> _Document text_:
_ _ _ _

Wednesday, September 29, 2004

Mt. Cardigan and Accounting...

The Sunday hike to Mt. Cardigan organized by the Outdoor Club was great. It was a short hike (just over an hour each way), but the view from the top of the hill was breathtaking. Fall is coming closer and the leaves are just beginning to change color.

The hike also gave me a chance to connect with some second years. So far, I have come away enriched and fascinated after each interaction I have had with a fellow Tuckie, and this set of people was no different. There was an exchange student who told me about the hiring scene in London for the specific jobs in the finance sector I am looking for. Then the conversation shifted to medical devices with a Tuckie who did an internship in that industry. Healthcare is an area that fascinates me. There is so much of innovation taking place in the sector and it impacts lives more directly than any other area of science. A few minutes later I was discussing the power industry and the American experience with deregulation. Texas has had the best experience and everybody knows what happened in California! Apparently, the in the windiest (?) places of the US, cost of generating power through wind turbines is rapidly approaching the cost of gas based power.

_ _ _ _

> _Things to do_:
1. Name every geographic place mentioned in the blog post.
2. Reproduce the blog post word for word, from "Mt. Cardigan and" through "to change color.".
The listing after this blog post is separate material with no connection to it.

_ _ _ _

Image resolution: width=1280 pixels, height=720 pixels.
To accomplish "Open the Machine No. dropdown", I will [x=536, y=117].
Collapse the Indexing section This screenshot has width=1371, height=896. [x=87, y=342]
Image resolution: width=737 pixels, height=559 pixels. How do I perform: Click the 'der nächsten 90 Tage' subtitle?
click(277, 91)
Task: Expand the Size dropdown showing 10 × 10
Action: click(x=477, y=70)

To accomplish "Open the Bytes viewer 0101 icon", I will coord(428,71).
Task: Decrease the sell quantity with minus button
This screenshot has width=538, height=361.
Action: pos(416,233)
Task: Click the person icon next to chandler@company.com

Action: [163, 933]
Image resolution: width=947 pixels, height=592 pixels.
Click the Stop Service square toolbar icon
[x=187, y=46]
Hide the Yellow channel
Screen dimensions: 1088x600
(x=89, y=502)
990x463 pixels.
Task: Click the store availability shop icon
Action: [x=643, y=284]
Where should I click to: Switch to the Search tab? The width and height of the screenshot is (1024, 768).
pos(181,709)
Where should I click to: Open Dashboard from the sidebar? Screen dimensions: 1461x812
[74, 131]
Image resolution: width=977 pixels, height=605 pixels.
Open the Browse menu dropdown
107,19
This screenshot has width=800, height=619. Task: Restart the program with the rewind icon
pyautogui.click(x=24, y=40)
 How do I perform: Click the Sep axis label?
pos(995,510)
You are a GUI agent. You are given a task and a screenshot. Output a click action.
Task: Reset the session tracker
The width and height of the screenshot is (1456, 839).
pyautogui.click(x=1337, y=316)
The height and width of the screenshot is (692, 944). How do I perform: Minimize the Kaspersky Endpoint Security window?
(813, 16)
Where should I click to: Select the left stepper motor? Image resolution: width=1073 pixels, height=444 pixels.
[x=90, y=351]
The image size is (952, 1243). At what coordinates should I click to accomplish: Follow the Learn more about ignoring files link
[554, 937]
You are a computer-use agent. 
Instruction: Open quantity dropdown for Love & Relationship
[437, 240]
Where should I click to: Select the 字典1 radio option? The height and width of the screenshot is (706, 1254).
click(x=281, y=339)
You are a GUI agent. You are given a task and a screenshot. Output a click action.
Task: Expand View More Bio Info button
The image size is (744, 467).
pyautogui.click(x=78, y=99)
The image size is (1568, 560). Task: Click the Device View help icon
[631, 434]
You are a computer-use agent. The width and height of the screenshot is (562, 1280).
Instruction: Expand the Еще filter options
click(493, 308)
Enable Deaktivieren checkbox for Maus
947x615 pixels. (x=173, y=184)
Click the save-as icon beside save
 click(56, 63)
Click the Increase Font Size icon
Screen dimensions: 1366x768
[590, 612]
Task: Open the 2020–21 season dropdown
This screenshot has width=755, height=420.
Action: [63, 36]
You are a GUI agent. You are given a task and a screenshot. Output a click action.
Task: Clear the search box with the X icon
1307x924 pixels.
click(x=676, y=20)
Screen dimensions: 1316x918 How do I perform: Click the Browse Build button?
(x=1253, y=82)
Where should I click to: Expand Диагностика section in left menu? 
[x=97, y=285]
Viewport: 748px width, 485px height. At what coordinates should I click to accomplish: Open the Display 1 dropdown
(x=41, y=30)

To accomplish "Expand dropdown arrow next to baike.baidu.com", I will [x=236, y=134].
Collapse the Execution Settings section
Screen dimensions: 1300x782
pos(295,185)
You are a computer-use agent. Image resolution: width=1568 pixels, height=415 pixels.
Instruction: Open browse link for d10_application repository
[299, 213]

_ _ _ _

> _Task-by-task results_:
1. Mt. Cardigan, London, Texas, California, the US

2.
Mt. Cardigan and Accounting...

The Sunday hike to Mt. Cardigan organized by the Outdoor Club was great. It was a short hike (just over an hour each way), but the view from the top of the hill was breathtaking. Fall is coming closer and the leaves are just beginning to change color.